64722 – SSLPassPhraseDialog builtin doesn't prompt for passphrase

Bug 64722 - SSLPassPhraseDialog builtin doesn't prompt for passphrase

Summary: SSLPassPhraseDialog builtin doesn't prompt for passphrase

Status:	RESOLVED INVALID

Alias:	None

Product:	Apache httpd-2
Classification:	Unclassified
Component:	mod_ssl (show other bugs)
Version:	2.4.34
Hardware:	PC Linux

Importance:	P2 normal (vote)
Target Milestone:	---
Assignee:	Apache HTTPD Bugs Mailing List

URL:
Keywords:

Depends on:
Blocks:

Reported:	2020-09-08 15:26 UTC by kvedenskii
Modified:	2020-09-08 16:22 UTC (History)
CC List:	0 users

Attachments
error log (1.47 KB, text/plain) 2020-09-08 15:28 UTC, kvedenskii	Details
View All Add an attachment (proposed patch, testcase, etc.)

Note You need to log in before you can comment on or make changes to this bug.

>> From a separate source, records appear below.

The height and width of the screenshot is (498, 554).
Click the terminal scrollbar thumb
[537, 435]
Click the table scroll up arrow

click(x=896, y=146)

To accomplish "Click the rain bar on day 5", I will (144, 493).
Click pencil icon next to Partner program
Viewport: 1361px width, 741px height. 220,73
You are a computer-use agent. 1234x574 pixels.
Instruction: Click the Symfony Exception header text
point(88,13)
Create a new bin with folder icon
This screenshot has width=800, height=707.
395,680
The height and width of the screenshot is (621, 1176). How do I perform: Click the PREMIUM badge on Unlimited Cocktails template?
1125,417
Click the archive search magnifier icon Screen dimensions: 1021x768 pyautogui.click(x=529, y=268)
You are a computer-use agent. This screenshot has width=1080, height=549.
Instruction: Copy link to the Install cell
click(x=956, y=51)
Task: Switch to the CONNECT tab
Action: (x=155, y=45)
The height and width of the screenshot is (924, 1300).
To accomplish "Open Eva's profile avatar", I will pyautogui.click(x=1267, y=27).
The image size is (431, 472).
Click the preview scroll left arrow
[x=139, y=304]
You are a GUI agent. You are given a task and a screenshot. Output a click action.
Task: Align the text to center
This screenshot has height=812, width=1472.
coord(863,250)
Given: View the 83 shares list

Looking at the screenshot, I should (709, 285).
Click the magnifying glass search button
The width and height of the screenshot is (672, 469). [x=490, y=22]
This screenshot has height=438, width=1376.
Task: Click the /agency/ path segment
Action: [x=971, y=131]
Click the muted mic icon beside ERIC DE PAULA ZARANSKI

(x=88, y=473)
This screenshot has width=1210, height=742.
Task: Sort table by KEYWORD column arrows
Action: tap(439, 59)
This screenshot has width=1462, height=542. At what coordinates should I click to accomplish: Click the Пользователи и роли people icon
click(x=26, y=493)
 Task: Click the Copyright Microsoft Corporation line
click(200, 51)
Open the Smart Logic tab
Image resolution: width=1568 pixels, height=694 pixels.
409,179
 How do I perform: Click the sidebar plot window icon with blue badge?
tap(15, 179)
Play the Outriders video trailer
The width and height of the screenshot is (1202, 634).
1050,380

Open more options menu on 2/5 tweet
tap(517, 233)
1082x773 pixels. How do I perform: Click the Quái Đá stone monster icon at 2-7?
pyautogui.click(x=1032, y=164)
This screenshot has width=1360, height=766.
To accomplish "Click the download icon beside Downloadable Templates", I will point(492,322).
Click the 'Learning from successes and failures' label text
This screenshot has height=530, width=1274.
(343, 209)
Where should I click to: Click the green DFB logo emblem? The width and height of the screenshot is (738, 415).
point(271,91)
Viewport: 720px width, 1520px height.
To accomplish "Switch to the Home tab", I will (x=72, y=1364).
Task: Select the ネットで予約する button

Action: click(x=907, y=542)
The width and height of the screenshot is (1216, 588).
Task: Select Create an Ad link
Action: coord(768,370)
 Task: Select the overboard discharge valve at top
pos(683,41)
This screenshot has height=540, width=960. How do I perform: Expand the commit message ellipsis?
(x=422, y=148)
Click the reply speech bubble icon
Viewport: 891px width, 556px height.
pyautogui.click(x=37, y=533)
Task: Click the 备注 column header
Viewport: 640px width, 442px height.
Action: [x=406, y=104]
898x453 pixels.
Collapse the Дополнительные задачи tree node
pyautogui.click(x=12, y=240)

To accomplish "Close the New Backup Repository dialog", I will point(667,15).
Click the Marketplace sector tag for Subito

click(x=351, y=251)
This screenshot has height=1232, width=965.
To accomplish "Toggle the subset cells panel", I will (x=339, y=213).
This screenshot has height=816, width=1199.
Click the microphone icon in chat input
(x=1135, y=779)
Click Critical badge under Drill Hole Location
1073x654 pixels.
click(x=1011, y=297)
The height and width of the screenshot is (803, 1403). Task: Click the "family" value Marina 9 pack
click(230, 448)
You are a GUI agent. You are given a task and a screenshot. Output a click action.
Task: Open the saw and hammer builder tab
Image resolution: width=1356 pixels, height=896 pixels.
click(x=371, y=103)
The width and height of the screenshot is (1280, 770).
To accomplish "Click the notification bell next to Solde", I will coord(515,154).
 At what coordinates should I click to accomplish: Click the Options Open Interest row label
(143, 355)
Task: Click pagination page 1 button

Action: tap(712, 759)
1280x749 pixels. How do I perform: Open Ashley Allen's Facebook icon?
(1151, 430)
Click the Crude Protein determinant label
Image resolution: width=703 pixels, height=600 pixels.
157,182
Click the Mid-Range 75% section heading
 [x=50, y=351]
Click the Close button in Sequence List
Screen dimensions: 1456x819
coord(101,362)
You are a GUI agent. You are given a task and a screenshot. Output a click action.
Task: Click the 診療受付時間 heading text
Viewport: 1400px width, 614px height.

Description kvedenskii 2020-09-08 15:26:07 UTC

builtin program for SSLPassPhraseDialog doesn't prompt for password on apache start / restart via systemd, and apache fails to boot. Changing certificate path and generating new ones doesn't make any difference.
When I switch to httpd-ssl-pass-dialog from mod_ssl package it prompts for passphrase and restarts just fine.

Distro:
Red Hat Enterprise Linux Server release 7.8 (Maipo)

=====
Apache:
Server version: Apache/2.4.34 (Red Hat)
Server built:   Mar 17 2020 09:34:59
Server's Module Magic Number: 20120211:79
Server loaded:  APR 1.4.8, APR-UTIL 1.5.2
Compiled using: APR 1.4.8, APR-UTIL 1.5.2
Architecture:   64-bit
Server MPM:     prefork
  threaded:     no
    forked:     yes (variable process count)
Server compiled with....
 -D APR_HAS_SENDFILE
 -D APR_HAS_MMAP
 -D APR_HAVE_IPV6 (IPv4-mapped addresses enabled)
 -D APR_USE_SYSVSEM_SERIALIZE
 -D APR_USE_PTHREAD_SERIALIZE
 -D SINGLE_LISTEN_UNSERIALIZED_ACCEPT
 -D APR_HAS_OTHER_CHILD
 -D AP_HAVE_RELIABLE_PIPED_LOGS
 -D DYNAMIC_MODULE_LIMIT=256
 -D HTTPD_ROOT="/opt/rh/httpd24/root/etc/httpd"
 -D SUEXEC_BIN="/opt/rh/httpd24/root/usr/sbin/suexec"
 -D DEFAULT_PIDLOG="run/httpd.pid"
 -D DEFAULT_SCOREBOARD="logs/apache_runtime_status"
 -D DEFAULT_ERRORLOG="logs/error_log"
 -D AP_TYPES_CONFIG_FILE="conf/mime.types"
 -D SERVER_CONFIG_FILE="conf/httpd.conf"

=====
Certificates generated with:
openssl genrsa -des3 -out server.key 2048
openssl req -new -key server.key -out server.csr
openssl x509 -req -days 365 -in server.csr -signkey server.key -out server.crt

=====
SSL configuration:
SSLEngine on
SSLCertificateFile "/root/tmp/server.crt"
SSLCertificateKeyFile "/root/tmp/server.key"
SSLProtocol all -TLSv1.1 -TLSv1 -SSLv2 -SSLv3
SSLCipherSuite HIGH:!aNULL:!MD5:!3DES
SSLHonorCipherOrder on

=====
Error log:
attached

Comment 1 kvedenskii 2020-09-08 15:28:13 UTC

Created attachment 37435 [details]
error log

Comment 2 Joe Orton 2020-09-08 16:22:05 UTC

(In reply to kvedenskii from comment #0)
> builtin program for SSLPassPhraseDialog doesn't prompt for password on
> apache start / restart via systemd, and apache fails to boot. Changing
> certificate path and generating new ones doesn't make any difference.
> When I switch to httpd-ssl-pass-dialog from mod_ssl package it prompts for
> passphrase and restarts just fine.

So use that?  The script is provided to prompt via systemd.  If you want to prompt from a tty when running httpd directly, that will work fine if you use builtin.  The httpd_tty_comm boolean may make a difference here.

Regardless, if you are using a build of httpd provided by a vendor, please report bugs directly to the vendor (i.e. Red Hat in this case) rather than upstream.